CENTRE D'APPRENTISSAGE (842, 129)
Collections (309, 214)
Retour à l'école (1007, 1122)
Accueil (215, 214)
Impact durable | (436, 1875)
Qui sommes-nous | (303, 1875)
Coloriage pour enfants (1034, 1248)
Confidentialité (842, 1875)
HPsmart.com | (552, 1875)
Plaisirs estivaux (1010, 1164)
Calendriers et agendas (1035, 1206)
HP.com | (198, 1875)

____

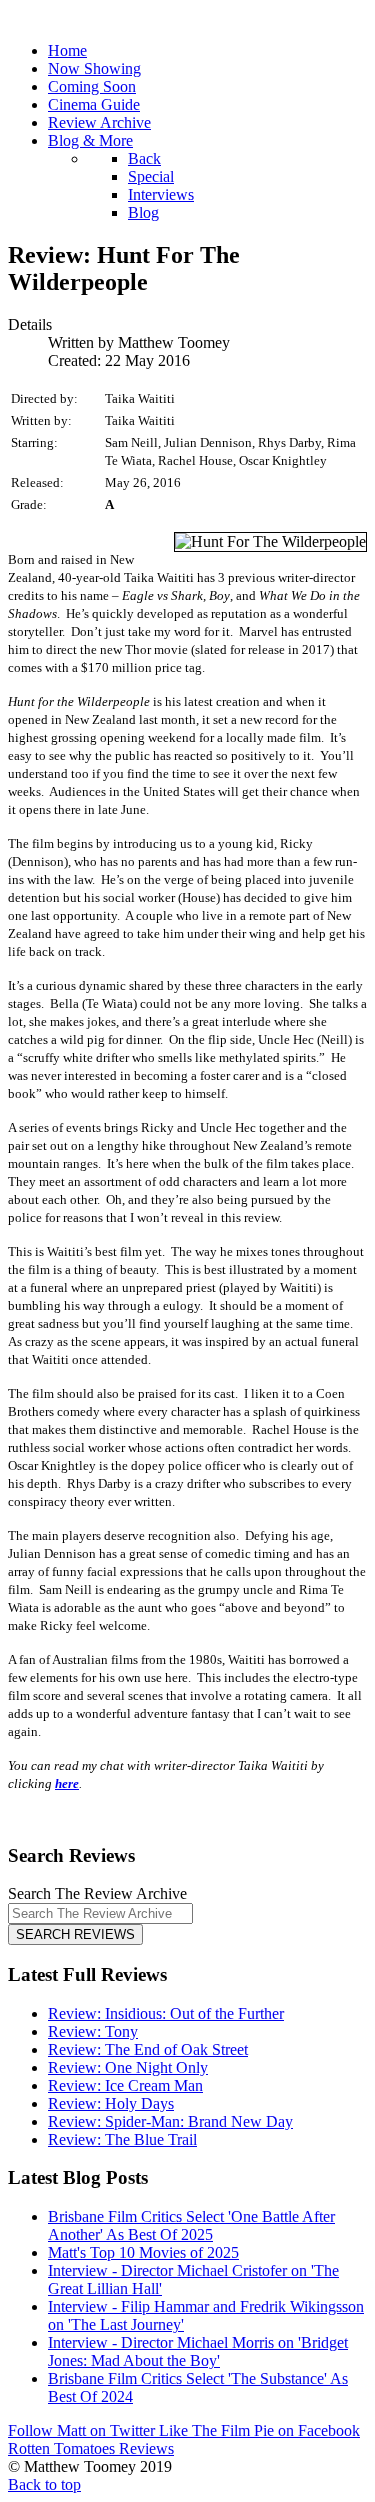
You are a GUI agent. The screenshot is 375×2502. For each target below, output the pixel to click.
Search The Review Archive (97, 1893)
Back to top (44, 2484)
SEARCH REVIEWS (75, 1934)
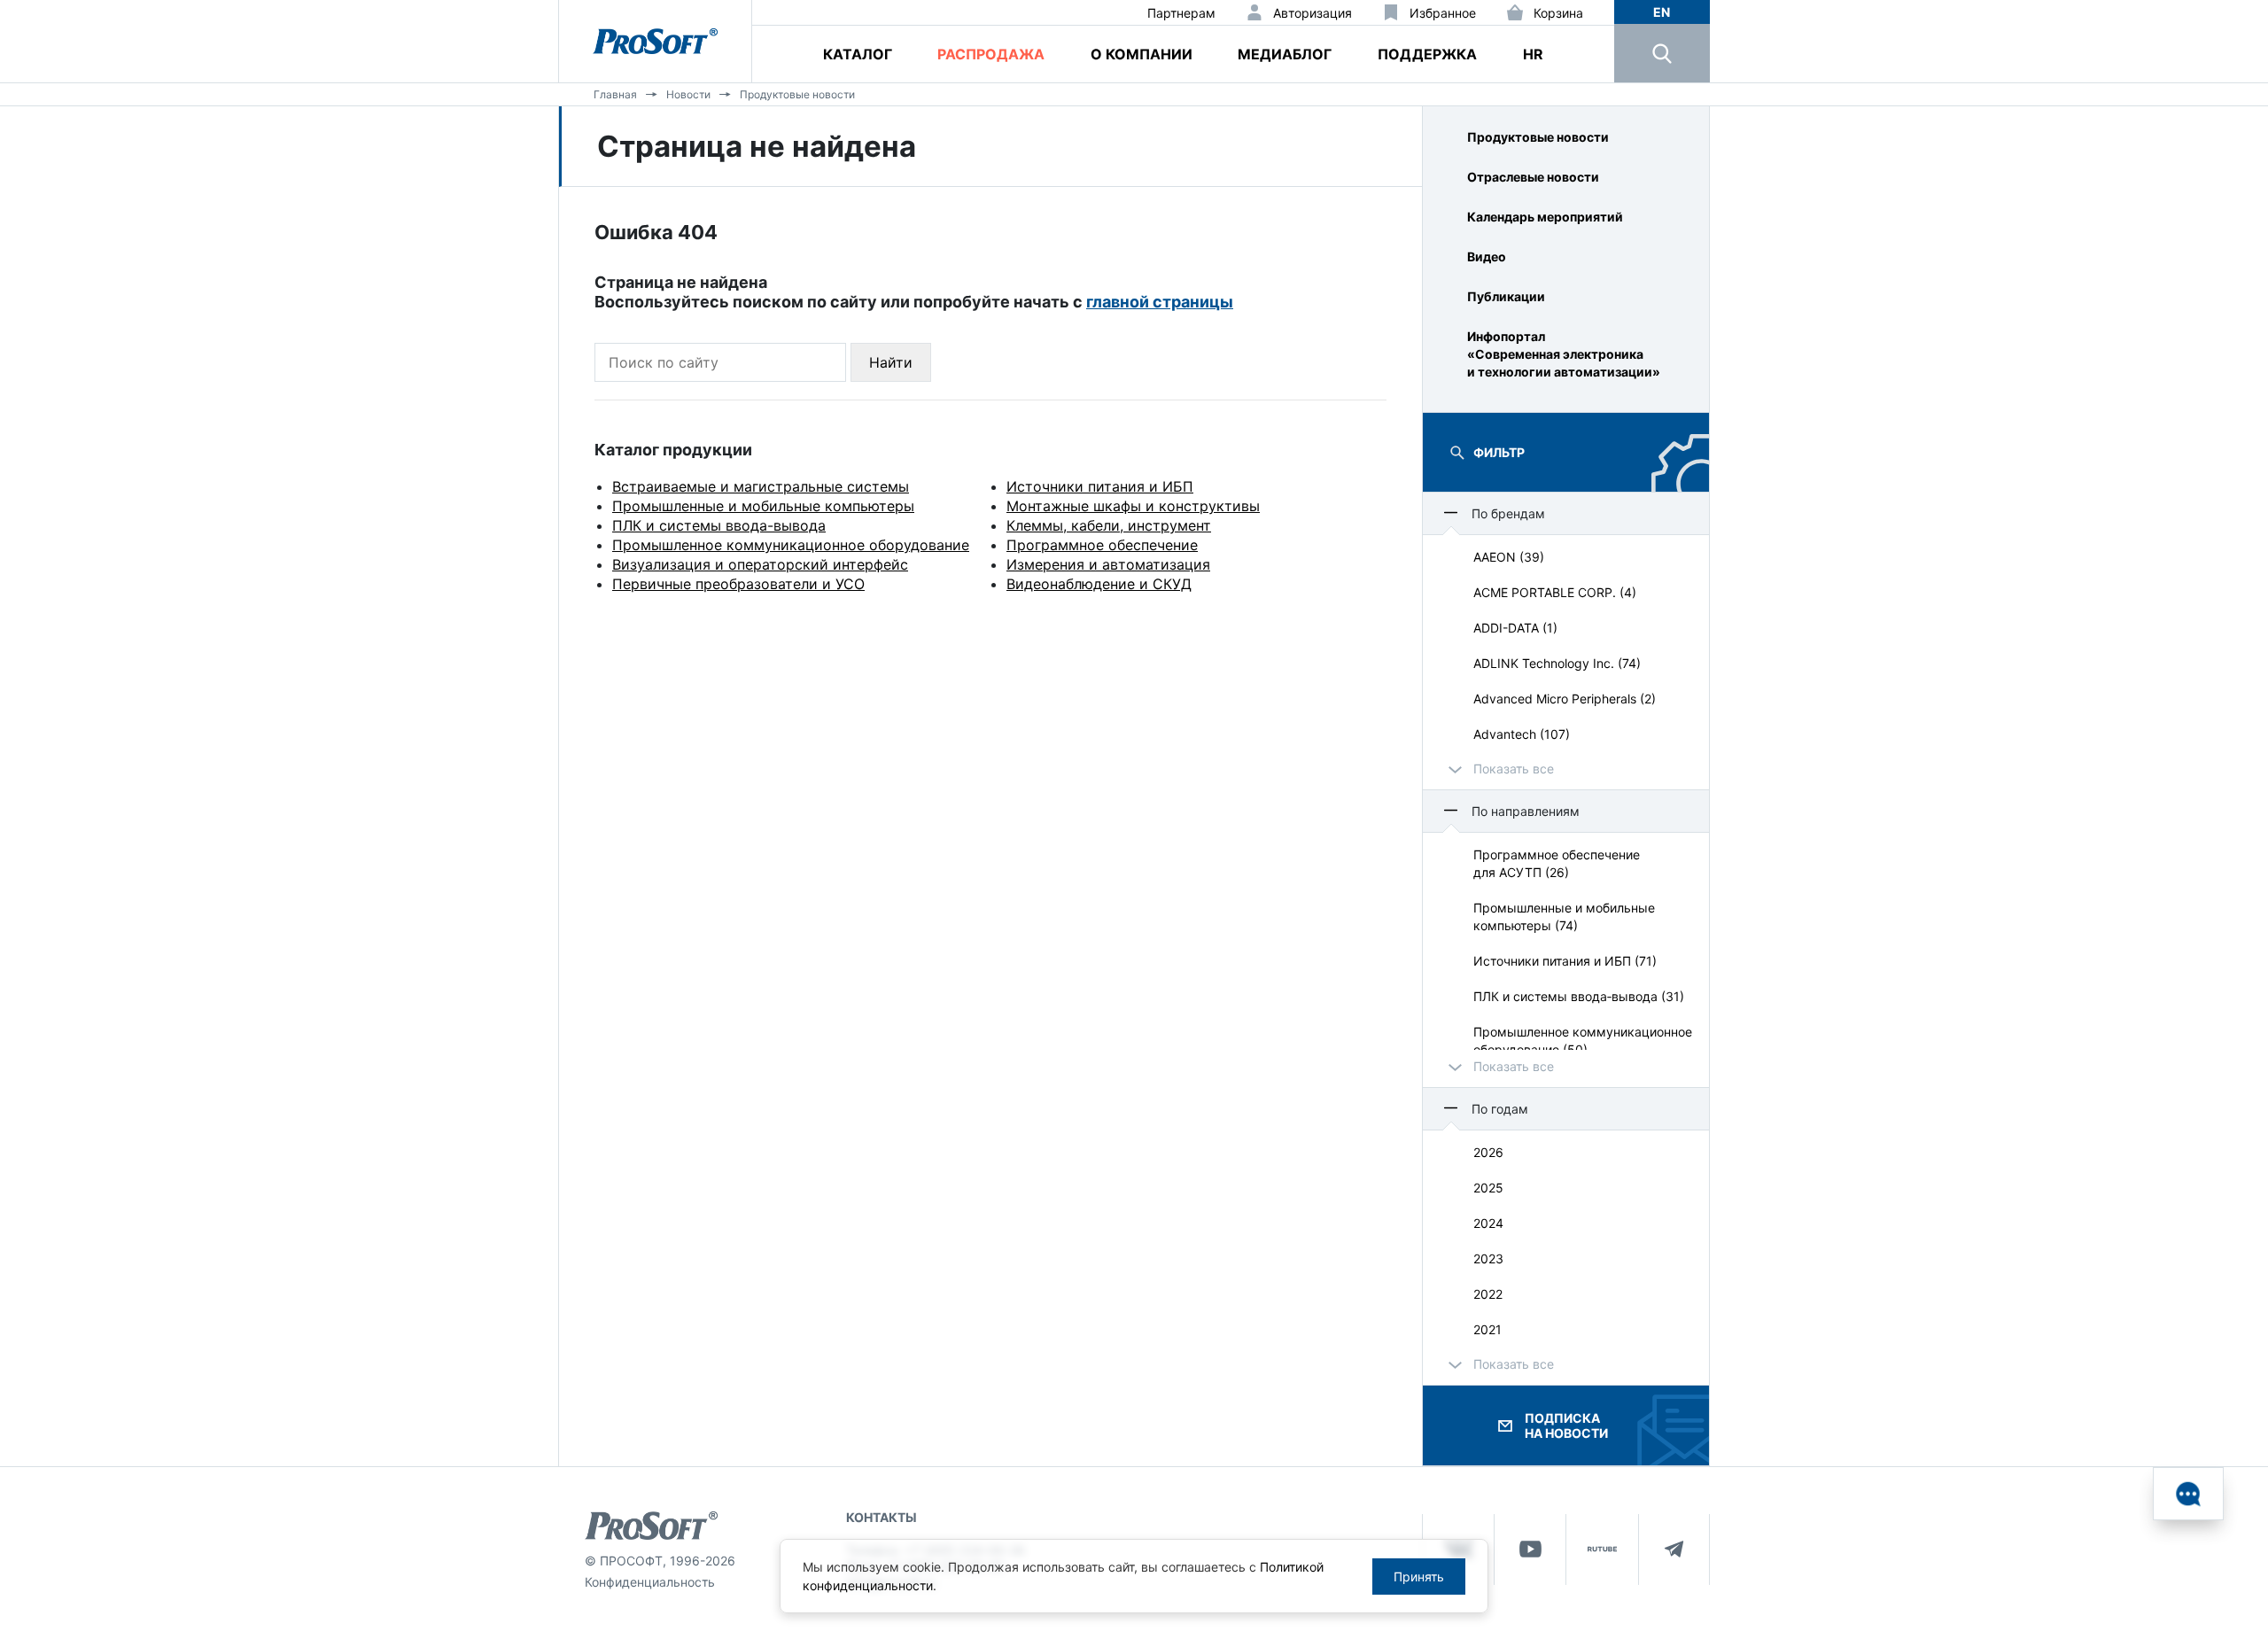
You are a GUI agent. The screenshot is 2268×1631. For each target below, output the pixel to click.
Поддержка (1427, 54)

____

YOUR INSTRUCTIONS: From the data above, return every line from the line that has "Impact durable | (436, 1875)" up to and including the line that has "HP.com | (198, 1875)", exactly.

SOLVED EXERCISE:
Impact durable | (436, 1875)
Qui sommes-nous | (303, 1875)
Coloriage pour enfants (1034, 1248)
Confidentialité (842, 1875)
HPsmart.com | (552, 1875)
Plaisirs estivaux (1010, 1164)
Calendriers et agendas (1035, 1206)
HP.com | (198, 1875)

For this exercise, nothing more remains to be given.